Существует напоминающее адаптацию явление, которое в некотором смысле является дальнодействием – это «эффект Брюса». Он состоит в том, что беременность самки мыши, кто только что осеменённой одним самцом, может блокироваться запахом мочи второго самца. Похожий эффект имеет место в природе у разных видов мышей и полёвок. Швагмайер (1980) рассматривает три главных гипотезы об адаптивном значении эффекта Брюса, но ради дискуссии я не буду здесь защищать гипотезу, которую Швагмейер приписывает мне – о том, что эффект Брюса является своего рода женской адаптацией[30] . Вместо этого я взгляну на него с точки зрения самца, и просто предположу, что второму самцу выгодно предотвращать беременность самки, тем самым и устраняется потомство конкурирующего самца, и одновременно самка быстро приводится в состояние течки, чтобы он мог спариться с нею сам.

Я сформулировал гипотезу на языке главы 4 – языке межличностной манипуляции.
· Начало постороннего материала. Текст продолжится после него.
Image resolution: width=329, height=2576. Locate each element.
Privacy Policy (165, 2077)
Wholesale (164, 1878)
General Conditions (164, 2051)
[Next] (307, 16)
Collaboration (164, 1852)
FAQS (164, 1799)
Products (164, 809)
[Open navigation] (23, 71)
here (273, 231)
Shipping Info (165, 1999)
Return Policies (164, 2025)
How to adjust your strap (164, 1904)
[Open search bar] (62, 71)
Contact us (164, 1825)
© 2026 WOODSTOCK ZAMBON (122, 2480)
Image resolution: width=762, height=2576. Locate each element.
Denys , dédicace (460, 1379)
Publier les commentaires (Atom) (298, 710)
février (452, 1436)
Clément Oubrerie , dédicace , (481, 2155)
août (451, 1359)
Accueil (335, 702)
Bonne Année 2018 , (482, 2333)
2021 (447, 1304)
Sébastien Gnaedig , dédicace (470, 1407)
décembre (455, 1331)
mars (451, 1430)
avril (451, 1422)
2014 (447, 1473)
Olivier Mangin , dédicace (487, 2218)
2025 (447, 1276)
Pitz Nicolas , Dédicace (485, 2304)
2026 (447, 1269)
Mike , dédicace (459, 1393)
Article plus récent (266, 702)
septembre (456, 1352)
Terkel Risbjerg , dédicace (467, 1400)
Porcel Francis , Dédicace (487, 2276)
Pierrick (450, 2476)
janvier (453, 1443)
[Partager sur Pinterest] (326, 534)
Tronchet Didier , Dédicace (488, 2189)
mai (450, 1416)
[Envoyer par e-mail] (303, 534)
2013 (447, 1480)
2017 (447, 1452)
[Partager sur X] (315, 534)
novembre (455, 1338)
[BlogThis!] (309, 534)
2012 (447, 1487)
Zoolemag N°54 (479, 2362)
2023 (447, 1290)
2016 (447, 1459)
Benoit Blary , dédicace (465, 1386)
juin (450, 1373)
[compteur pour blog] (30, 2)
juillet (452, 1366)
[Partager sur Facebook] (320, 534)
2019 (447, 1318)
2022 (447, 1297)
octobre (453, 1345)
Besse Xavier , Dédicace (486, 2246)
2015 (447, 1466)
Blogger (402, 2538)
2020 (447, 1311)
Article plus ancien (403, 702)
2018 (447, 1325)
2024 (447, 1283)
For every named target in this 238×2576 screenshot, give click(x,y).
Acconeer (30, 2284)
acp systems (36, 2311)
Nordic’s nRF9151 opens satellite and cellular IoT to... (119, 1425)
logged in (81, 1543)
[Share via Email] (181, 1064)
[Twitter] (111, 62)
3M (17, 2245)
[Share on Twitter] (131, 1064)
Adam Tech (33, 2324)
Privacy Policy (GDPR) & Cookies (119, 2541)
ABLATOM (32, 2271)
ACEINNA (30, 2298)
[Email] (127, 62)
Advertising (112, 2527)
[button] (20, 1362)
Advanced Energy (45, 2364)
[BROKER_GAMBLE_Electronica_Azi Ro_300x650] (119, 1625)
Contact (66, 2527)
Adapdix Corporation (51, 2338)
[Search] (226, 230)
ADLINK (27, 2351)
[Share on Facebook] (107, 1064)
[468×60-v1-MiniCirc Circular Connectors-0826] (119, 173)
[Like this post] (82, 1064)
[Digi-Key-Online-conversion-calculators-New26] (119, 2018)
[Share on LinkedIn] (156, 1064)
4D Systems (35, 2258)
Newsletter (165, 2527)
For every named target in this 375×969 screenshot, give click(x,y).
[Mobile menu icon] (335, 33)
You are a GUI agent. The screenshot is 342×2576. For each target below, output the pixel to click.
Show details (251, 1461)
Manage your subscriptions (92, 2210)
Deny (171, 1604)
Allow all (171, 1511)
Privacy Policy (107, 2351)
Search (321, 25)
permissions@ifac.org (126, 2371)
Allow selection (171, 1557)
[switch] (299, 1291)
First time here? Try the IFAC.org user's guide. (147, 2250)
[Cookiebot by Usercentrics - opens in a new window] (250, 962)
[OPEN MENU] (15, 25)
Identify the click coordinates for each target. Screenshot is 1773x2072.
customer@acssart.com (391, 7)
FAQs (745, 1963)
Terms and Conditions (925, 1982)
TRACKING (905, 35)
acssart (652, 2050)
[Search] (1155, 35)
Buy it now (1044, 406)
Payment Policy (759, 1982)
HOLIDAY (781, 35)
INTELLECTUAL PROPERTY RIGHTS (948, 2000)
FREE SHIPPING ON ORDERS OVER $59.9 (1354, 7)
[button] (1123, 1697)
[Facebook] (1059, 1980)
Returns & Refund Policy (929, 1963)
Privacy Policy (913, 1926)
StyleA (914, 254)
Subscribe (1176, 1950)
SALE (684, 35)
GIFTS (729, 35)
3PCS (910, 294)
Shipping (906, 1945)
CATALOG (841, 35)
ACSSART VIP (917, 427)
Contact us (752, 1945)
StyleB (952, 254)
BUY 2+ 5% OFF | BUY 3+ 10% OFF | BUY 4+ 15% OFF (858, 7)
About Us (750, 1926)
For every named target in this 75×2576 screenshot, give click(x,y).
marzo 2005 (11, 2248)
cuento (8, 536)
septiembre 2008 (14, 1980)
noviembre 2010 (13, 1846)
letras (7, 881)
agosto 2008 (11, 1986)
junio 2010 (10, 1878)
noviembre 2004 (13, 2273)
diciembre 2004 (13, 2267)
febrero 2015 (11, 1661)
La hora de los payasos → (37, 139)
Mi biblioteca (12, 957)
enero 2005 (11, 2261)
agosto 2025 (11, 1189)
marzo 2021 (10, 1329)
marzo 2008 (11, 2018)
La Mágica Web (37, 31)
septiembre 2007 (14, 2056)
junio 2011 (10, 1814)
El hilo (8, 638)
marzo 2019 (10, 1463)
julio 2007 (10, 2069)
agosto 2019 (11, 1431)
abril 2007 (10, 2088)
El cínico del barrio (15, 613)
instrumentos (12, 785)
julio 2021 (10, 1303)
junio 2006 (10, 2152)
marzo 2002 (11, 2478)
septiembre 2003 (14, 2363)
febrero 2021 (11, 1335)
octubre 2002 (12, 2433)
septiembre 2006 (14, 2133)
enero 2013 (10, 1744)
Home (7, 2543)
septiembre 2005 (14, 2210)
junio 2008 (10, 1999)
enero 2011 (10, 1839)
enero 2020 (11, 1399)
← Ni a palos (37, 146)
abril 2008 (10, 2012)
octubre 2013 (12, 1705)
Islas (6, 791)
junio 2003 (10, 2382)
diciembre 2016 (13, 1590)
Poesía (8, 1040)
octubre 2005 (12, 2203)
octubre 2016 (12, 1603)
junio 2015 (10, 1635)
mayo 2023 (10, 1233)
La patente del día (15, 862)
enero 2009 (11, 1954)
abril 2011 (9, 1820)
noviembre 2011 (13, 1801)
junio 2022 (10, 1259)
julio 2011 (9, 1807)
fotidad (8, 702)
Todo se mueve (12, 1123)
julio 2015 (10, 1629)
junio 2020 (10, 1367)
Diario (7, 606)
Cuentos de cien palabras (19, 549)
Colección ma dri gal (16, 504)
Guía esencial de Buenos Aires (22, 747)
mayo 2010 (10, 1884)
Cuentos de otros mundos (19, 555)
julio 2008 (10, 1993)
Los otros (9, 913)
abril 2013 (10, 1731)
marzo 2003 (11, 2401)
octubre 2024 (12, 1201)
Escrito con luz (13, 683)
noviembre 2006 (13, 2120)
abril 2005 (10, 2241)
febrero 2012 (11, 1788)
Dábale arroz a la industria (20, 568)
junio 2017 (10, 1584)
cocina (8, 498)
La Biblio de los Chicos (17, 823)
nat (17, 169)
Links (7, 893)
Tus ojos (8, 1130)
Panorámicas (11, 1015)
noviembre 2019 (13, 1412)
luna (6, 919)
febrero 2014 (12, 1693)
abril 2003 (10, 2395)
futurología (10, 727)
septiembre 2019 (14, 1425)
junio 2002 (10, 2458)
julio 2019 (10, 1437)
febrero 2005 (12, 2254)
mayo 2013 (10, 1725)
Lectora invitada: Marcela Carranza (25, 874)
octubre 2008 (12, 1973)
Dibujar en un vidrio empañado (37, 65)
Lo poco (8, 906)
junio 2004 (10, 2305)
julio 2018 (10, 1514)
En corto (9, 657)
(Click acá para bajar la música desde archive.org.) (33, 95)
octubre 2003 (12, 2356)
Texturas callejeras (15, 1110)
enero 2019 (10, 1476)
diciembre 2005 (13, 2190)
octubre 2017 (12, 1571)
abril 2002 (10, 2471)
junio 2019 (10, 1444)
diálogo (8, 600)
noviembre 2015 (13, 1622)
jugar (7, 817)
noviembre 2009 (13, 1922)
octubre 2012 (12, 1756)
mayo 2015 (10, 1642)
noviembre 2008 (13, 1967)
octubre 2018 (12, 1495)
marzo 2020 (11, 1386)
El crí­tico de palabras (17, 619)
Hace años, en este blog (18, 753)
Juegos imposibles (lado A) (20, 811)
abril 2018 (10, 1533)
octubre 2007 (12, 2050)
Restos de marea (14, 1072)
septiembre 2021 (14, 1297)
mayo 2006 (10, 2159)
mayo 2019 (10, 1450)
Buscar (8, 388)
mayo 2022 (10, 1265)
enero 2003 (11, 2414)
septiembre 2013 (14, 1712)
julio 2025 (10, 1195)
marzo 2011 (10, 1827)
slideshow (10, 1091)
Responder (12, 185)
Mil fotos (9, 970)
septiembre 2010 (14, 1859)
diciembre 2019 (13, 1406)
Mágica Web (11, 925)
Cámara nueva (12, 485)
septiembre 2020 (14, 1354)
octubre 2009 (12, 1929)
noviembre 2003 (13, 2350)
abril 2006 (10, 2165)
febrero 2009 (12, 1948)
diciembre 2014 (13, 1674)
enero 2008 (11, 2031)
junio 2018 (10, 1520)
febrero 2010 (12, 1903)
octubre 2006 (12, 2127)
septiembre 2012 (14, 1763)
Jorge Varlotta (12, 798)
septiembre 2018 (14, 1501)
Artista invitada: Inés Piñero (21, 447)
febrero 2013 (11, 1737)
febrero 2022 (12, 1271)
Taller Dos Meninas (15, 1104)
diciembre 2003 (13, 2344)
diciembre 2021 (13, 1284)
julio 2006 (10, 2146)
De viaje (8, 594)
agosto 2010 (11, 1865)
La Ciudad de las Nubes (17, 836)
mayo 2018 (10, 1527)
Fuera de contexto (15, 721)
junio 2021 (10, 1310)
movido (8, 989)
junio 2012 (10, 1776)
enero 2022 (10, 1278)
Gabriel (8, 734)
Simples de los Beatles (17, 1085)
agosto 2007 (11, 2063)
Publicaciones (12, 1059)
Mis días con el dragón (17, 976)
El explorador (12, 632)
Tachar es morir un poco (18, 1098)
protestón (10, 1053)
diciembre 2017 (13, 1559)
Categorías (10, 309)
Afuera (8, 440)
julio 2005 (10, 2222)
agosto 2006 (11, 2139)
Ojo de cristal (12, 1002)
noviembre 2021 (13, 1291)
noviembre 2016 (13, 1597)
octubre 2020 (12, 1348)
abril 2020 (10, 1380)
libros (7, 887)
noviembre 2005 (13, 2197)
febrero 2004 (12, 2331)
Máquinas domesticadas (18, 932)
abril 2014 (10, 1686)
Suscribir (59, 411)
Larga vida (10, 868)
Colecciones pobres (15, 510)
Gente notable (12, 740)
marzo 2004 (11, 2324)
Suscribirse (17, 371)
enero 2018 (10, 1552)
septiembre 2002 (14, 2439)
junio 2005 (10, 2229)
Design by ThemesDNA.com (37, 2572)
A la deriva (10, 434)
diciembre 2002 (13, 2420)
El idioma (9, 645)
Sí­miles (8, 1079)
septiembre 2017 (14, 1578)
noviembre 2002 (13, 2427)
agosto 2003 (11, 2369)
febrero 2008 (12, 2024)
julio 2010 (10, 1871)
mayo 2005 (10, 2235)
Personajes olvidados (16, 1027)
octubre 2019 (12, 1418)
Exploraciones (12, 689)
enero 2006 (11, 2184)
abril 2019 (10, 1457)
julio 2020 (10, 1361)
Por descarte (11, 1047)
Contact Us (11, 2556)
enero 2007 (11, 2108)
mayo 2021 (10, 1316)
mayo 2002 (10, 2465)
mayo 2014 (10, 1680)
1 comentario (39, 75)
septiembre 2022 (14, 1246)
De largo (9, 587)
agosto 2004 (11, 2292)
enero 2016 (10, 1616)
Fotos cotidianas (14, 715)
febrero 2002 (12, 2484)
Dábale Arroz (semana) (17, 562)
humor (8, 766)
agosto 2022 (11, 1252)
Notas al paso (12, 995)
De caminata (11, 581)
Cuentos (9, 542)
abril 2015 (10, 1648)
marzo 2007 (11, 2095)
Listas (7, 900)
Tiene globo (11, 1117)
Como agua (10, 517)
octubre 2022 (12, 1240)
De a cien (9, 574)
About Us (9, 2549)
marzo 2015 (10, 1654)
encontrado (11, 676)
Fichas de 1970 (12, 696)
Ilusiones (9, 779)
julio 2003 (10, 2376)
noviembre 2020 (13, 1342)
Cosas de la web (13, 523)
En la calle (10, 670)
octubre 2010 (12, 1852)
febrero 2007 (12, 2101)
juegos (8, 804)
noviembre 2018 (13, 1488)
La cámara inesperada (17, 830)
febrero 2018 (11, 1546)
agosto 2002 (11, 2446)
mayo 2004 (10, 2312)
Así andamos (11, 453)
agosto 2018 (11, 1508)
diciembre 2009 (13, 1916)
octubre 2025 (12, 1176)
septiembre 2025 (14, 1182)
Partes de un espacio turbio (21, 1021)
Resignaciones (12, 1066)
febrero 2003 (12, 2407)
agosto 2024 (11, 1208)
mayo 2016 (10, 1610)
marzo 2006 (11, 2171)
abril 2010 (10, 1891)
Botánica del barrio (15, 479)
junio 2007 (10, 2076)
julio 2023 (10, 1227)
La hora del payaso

Но её можно с равным успехом сформулировать на языке расширенного фенотипа и генетического дальнодействия. Гены в самцах мыши имеют фенотипическую экспрессию в самочьих телах в том же самом смысле, в каком гены в улитках – матерях имеют фенотипическую экспрессию в телах их детей. В случае с улиткой посредником дальнодействия была принята материнская транспортная РНК. В случае мыши, это очевидно мужской феромон. Моё мнение таково, что различие между этими двумя случаями не принципиально.

Посмотрим, как «расширенный генетик» мог бы рассуждать о генетической эволюции эффекта Брюса. Мутантный ген, который возник и существовал в теле самца мыши, имел фенотипическую экспрессию в телах самок мышей, с которыми он вошёл в контакт. Маршрут воздействия гена на его конечный фенотип был длинен и сложен, но не принципиально сложнее, чем маршруты обычного генетического действия в пределах тел. В обычной внутрителесной генетике, цепь причинной обусловленности, ведущей от гена к наблюдаемому фенотипу может иметь много стадий. Первая стадия – всегда РНК, вторая – белок. Этот белок второй стадии может быть как раз тем фенотипом, который интересует биохимика. Физиологи или анатомы будут пропускать фенотипы на большом числе промежуточных стадий, пока не остановятся на тех, что их интересуют. Они не будут интересоваться деталями этих предшествующих стадий, полагая их не требующими доказательств. Генетики всего организма найдут достаточным проделать эксперименты по скрещиванию, в которых они будут смотреть лишь на то, что для них является конечной стадией цепи – цвет глаз, курчавость волос, или что-то наподобие. Поведенческий генетик посмотрит на ещё более отдалённую стадию – пляски мышей, страсть к ползанию колюшек, гигиеническое поведение пчёл, и т.д. Он предпочитает расценивать поведенческий паттерн как конечную стадию цепи, зная при этом, что неправильное поведение мутанта вызвано, скажем, искажениями нейроанатомии, или искажениями в работе эндокринной системы. Он знает, что можно изучать тонкую анатомию нервной системы под микроскопом, и обнаружить эти мутации, но он вместо этого предпочитает смотреть на поведение (Brenner 1974). Он принял добровольное решение расценивать наблюдаемое поведение как конечное звено в цепи причинной обусловленности.